CastStory: Le mura antiche e la memoria storica CastStory: Le mura antiche e la memoria storica | © n.c.

Un grande castellanetano, Nicola D’Alagni (1865-1943), personaggio ecclettico, apprezzato educatore e dotato di solida formazione culturale, nei suoi manoscritti (poi commentati da Mons. Donato Colafemmina in una pubblicazione del 1980) non perdeva occasione per ricordare l’importanza della memoria storica. Convincimento questo maturato nella sua lunga esperienza di maestro di scuola elementare.

Spesso lamentava che la storia di Castellaneta era ignorata non solo nelle scuole ma soprattutto dagli stessi cittadini. Da qui la necessità di rendere palesi a tutti le memorie cittadine più desuete, le ricerche inedite e i ricordi personali legati soprattutto all’Ottocento.

A questo proposito ricordava di essere stato testimone della demolizione di uno degli ultimi tratti delle antiche mura cittadine (tratto retrostante la casa Speziale, oggi palazzo Loreto).

In effetti l’esito finale delle operazioni di demolizione, avvenute nel periodo centrale dell’Ottocento, è ciò che constatiamo oggi e cioè la scomparsa dell’idea di città fortificata, idea che possiamo recuperare soltanto da un bel disegno pubblicato nel 1703 dall’Abate Pacichelli (ma esiste anche il disegno delle carte Rocca, anteriore di oltre un secolo).

L’antica cinta muraria nasceva dal giardino del palazzo del Principe (oggi palazzo Baronale) e, scendendo dal pendio Caporlando, costeggiando vico Forte, arrivava alla porta Piccola, una delle due porte della città.

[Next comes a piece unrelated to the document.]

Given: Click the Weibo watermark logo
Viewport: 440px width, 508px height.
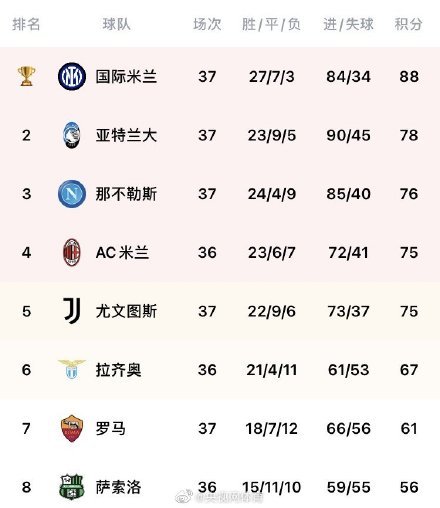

Le mura continuavano in direzione dell’attuale vico del Muro, costeggiando i giardini Mastrovito, Serra e Lazazzera (poi edificati). Vicino al forno Scapati (diventato un ristorante) fu ricavata nei primi anni dell’Ottocento la Porta di Mezzo mentre le mura continuavano costeggiando via Muraglia dove i giardini e i cortili sono definiti nella parte posteriore dalle mura originali. Ma c’è di più: in corrispondenza dello slargo detto il Rotolone ci sono ancora le tracce di una delle torri. Da uno dei giardini si nota la sagoma del basamento a scarpa (cioè il tronco di cono che definiva la base sulla quale si innestava la torre cilindrica) eseguito con materiale lapideo più resistente.

Le mura continuavano in direzione torre Campanella e salivano poi verso la porta principale della città (all’inizio dell’attuale via Vittorio Emanuele) per terminare sul ciglio della gravina grande.

Va detto poi che certamente è esistita (almeno) una cinta muraria precedente a quella che vediamo raffigurata. Inglobava un’area urbana molto limitata che dalla piazza del “castello”, nella parte più orientale verso la gravina si estendeva fino all’estremità occidentale costituita dall’attuale piazza.

Un pianoro, delimitato da spalti e pendii più o meno ripidi, che ospitava il centro demico, organizzato intorno alle sedi dei poteri forti e cioè il “castello” e le sue pertinenze per quello civile, la Cattedrale e la residenza del Vescovo, per quello ecclesiastico.

Sì, ma quando fu ampliata l’antica cinta muraria?

Molti indizi portano a ritenere che ciò sia avvenuto alla fine del secolo XV, in un momento politico tranquillo, nel quale la nostra città dipendeva direttamente dalla corona. Nel 1480, l’episodio della conquista di Otranto da parte dei Turchi e della conseguente strage, aveva messo a nudo la debolezza difensiva delle città del Regno, e dette inizio ad un programma di ristrutturazione di molti baluardi difensivi, tra cui Taranto e probabilmente la nostra città. La costruzione di una cinta muraria più ampia, oltre ad arricchire l’Università per il mutato valore delle aree comprese, offriva agli abitanti nuove opportunità, determinando, conseguentemente, un forte incremento demografico: se nel 1447 a Castellaneta si registravano 490 fuochi, nel 1532 raddoppiarono divenendo 988, per salire a 1169 nel 1545. Con l’avvertenza che per “fuoco” si intendeva un gruppo familiare di almeno quattro persone.